■ **Exercise**
What are the lines from the top of the entries below through the line containing "Task: Click the HTTP/1.1 201 Created line"? Return them exactly, both ends included, without the pictures.

Pixel coordinate grounding data
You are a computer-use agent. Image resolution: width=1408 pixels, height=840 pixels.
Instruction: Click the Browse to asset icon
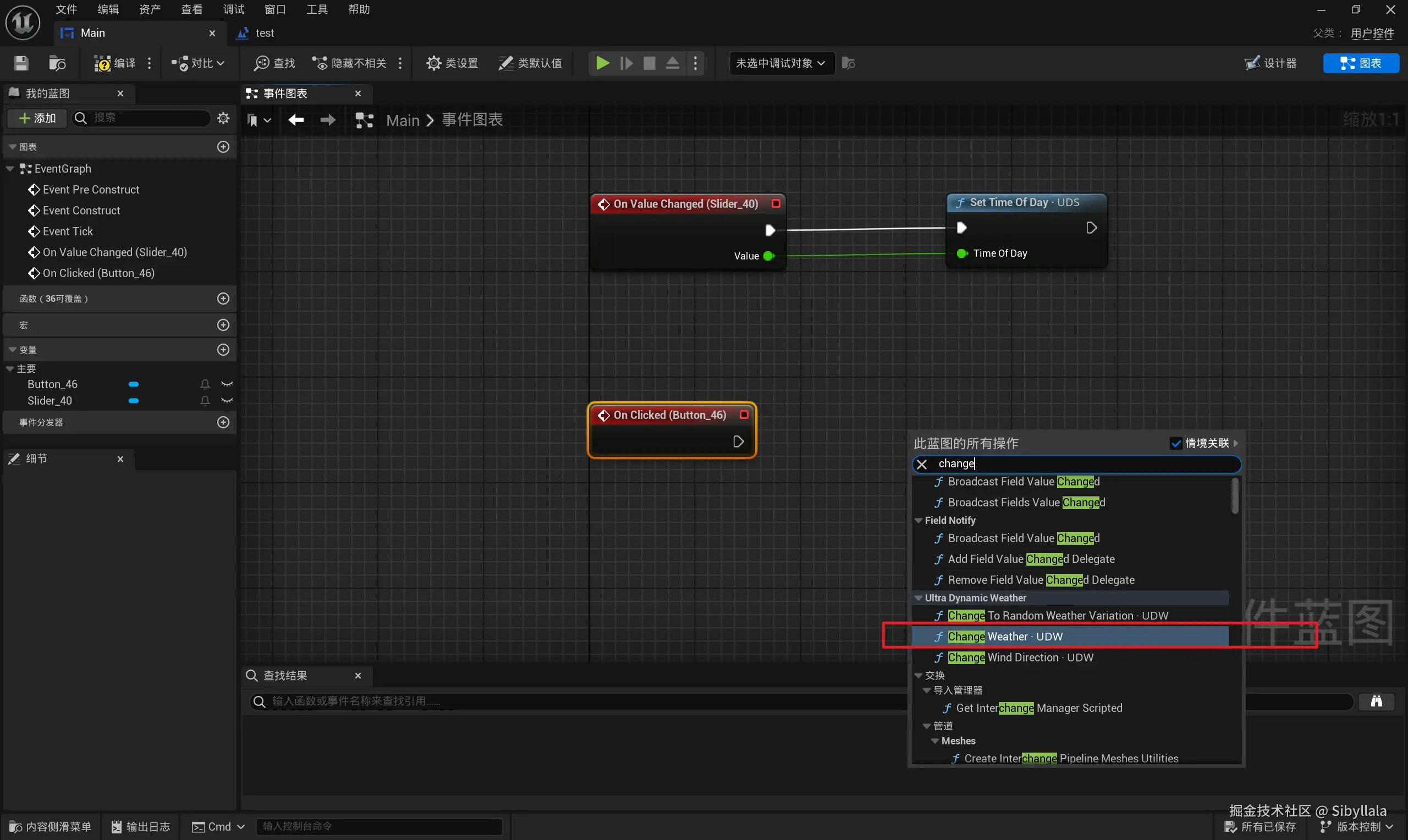click(x=57, y=63)
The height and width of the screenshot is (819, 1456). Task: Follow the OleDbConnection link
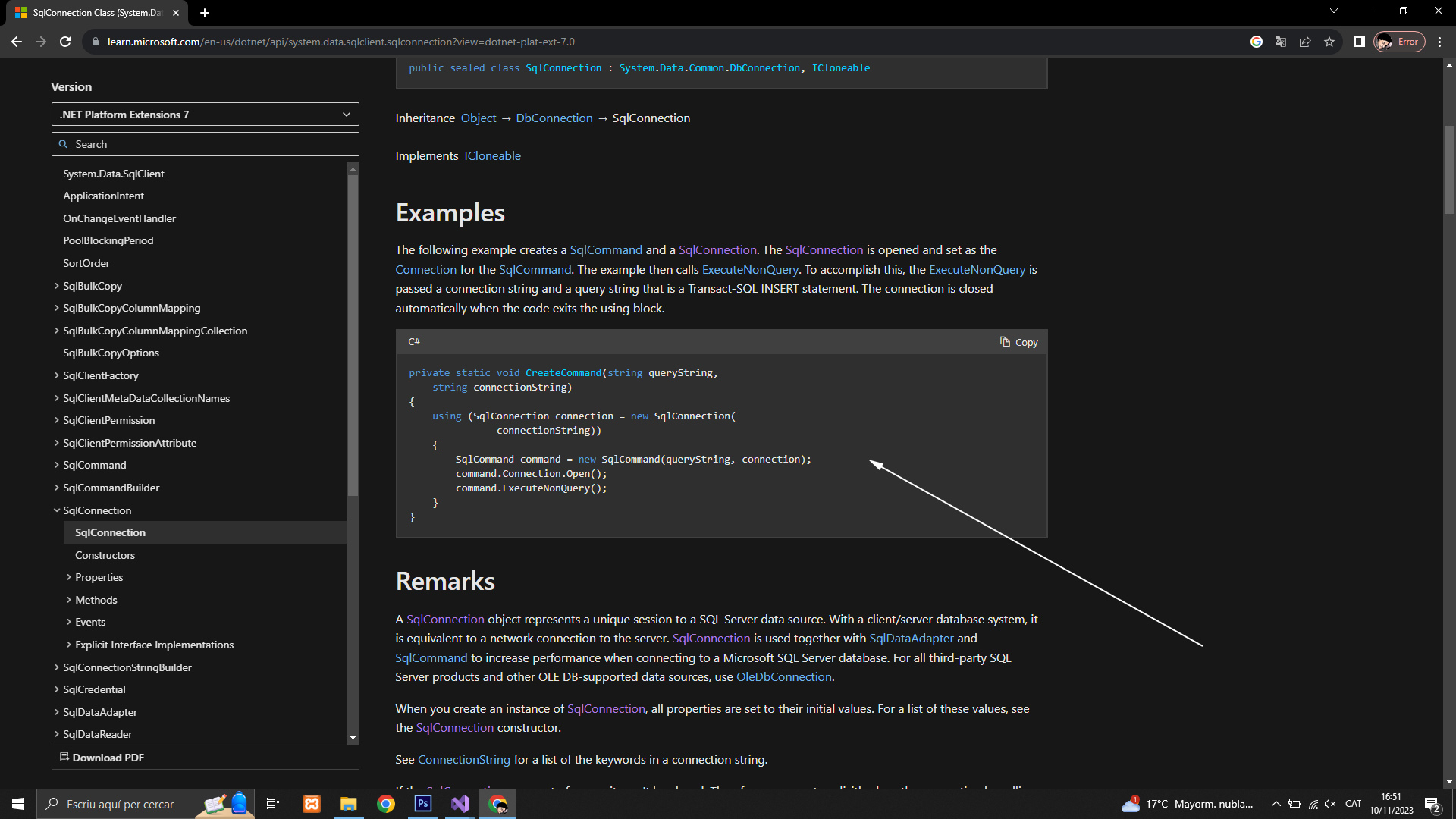point(783,676)
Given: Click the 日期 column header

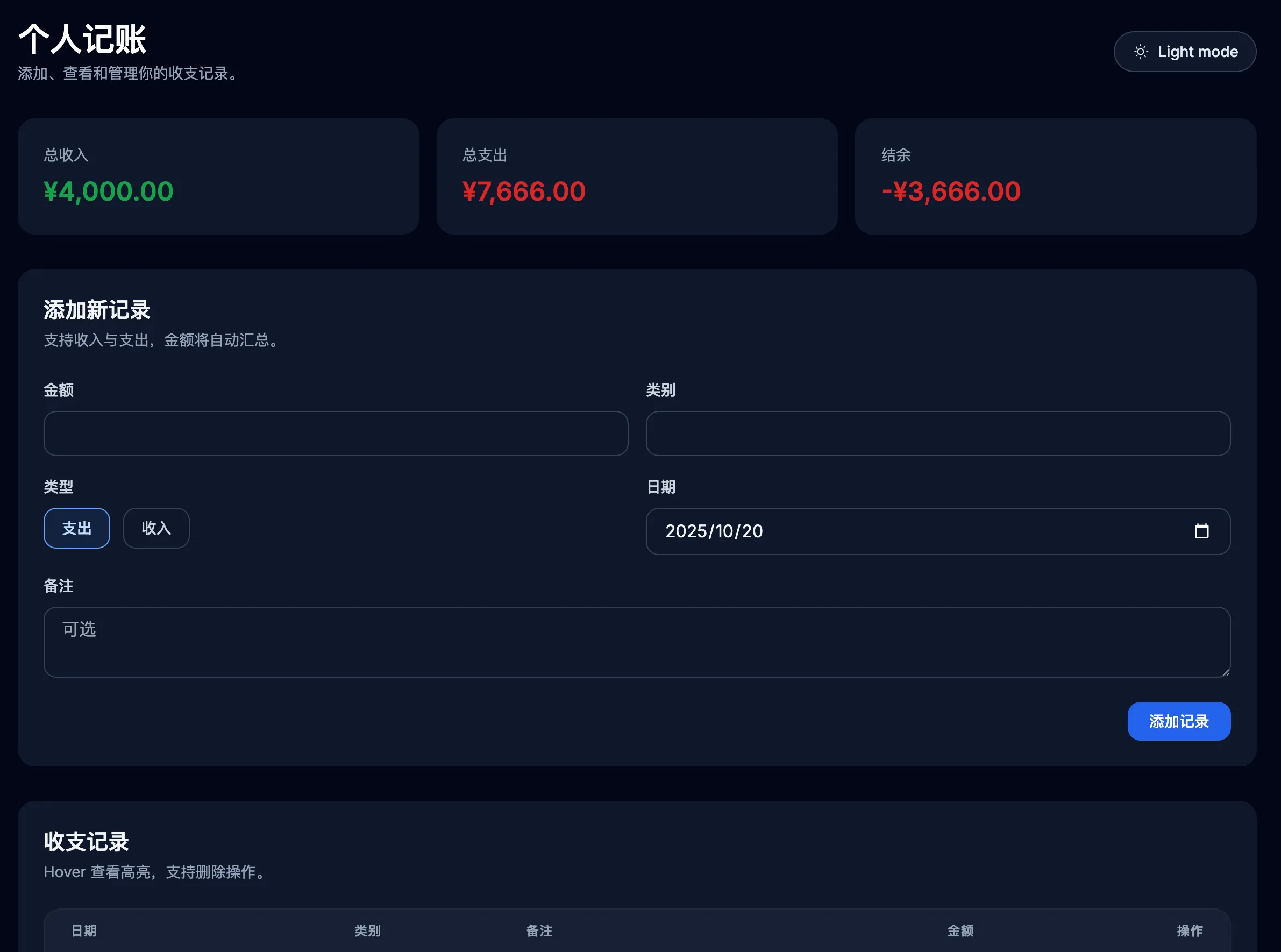Looking at the screenshot, I should [x=84, y=930].
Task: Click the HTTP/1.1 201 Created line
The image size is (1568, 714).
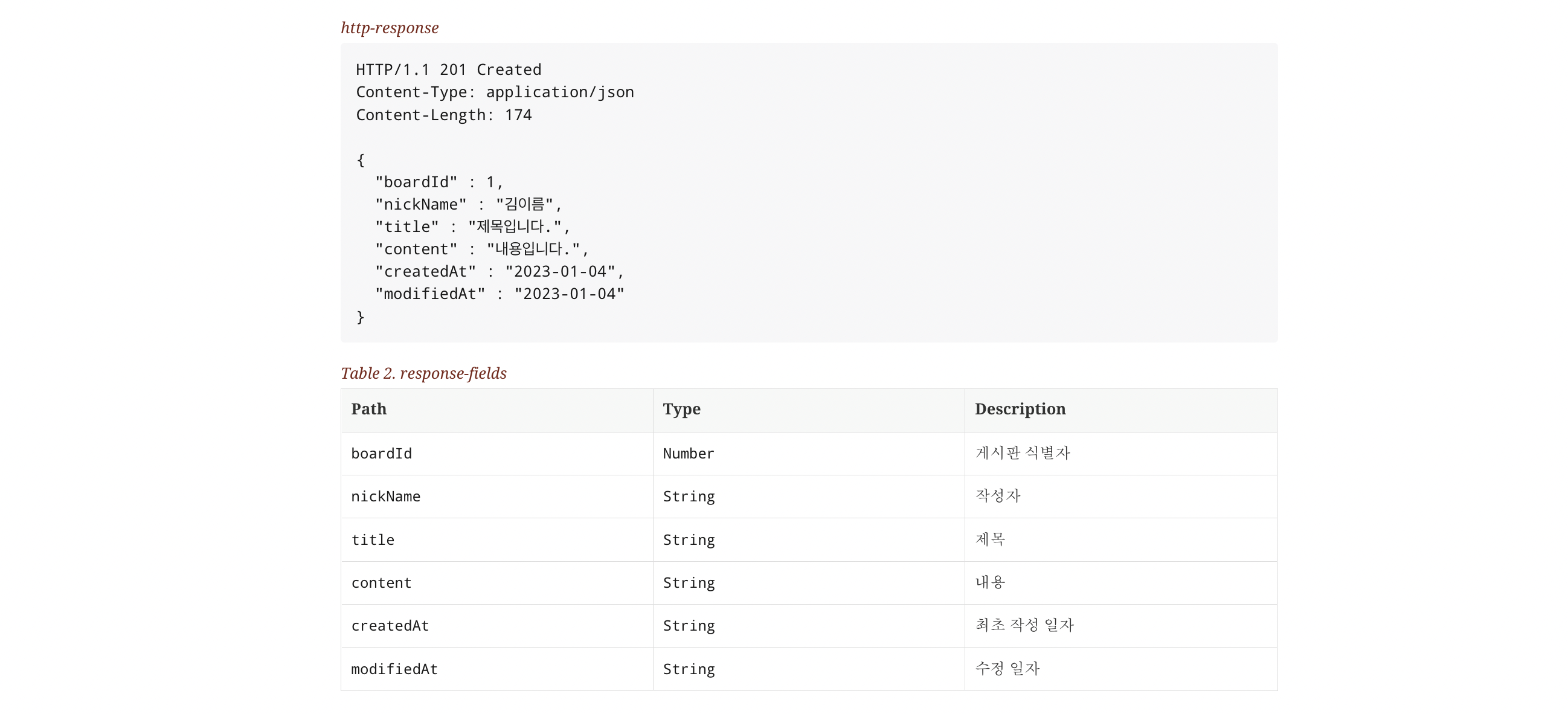Action: click(x=448, y=70)
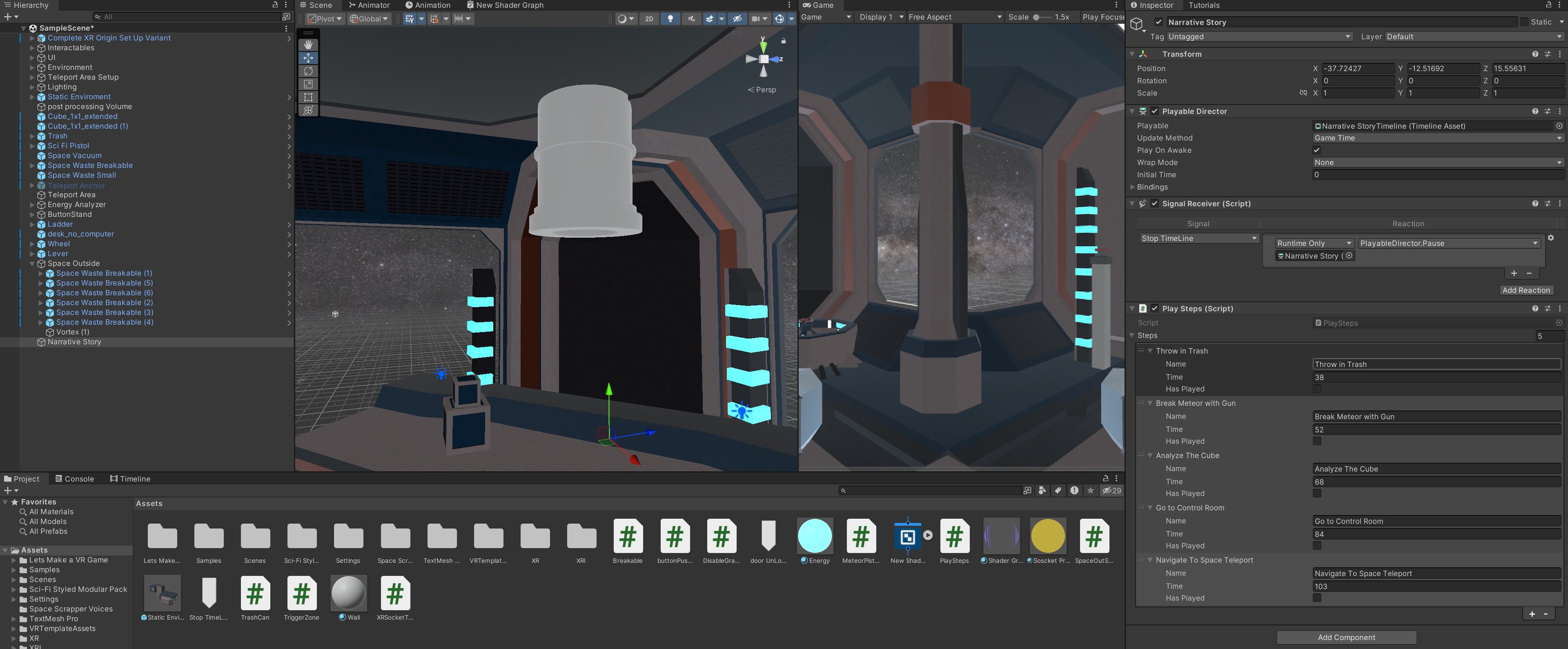Screen dimensions: 1568x649
Task: Click the TrashCan script asset icon
Action: pyautogui.click(x=255, y=593)
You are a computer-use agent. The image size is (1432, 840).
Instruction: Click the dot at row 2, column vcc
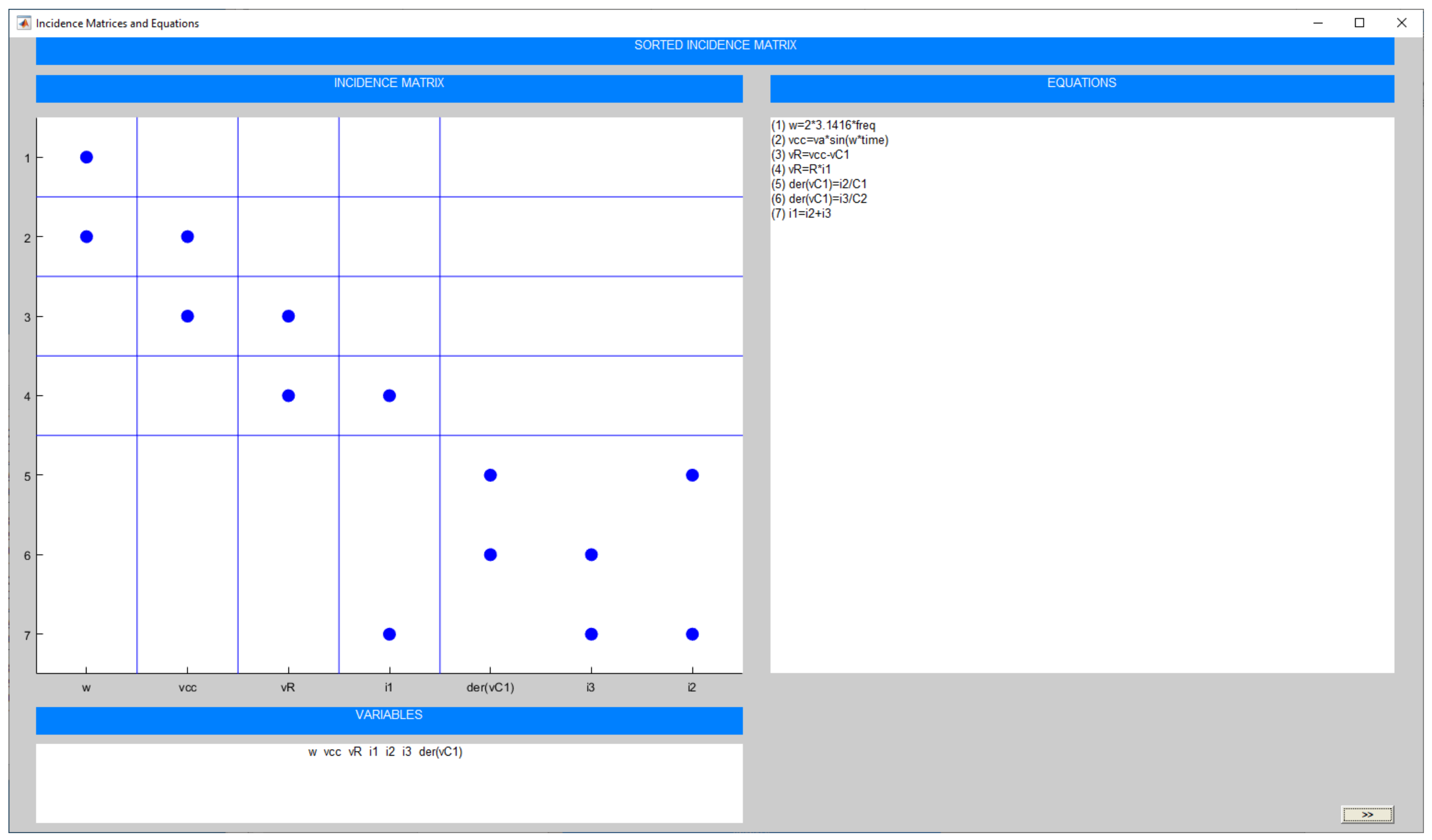point(187,237)
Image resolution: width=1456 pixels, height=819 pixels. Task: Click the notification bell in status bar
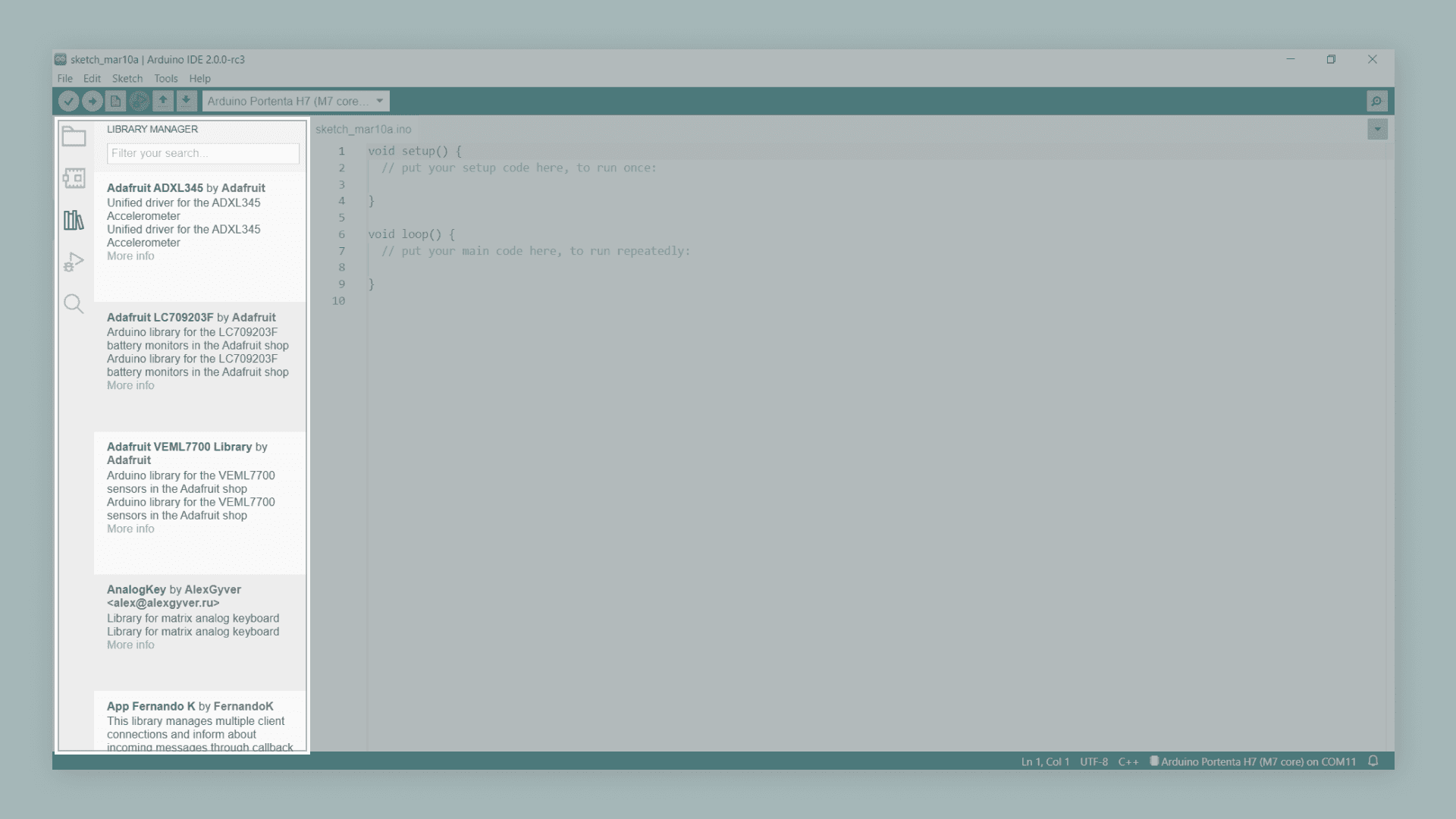[x=1373, y=761]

■ **Exercise solution**
You are a computer-use agent. Image resolution: width=1408 pixels, height=840 pixels.
Instruction: Click the Browse to asset icon
click(x=57, y=63)
The height and width of the screenshot is (819, 1456). Task: Follow the OleDbConnection link
point(783,676)
Given: Click the 日期 column header

Looking at the screenshot, I should [x=84, y=930].
Task: Click the HTTP/1.1 201 Created line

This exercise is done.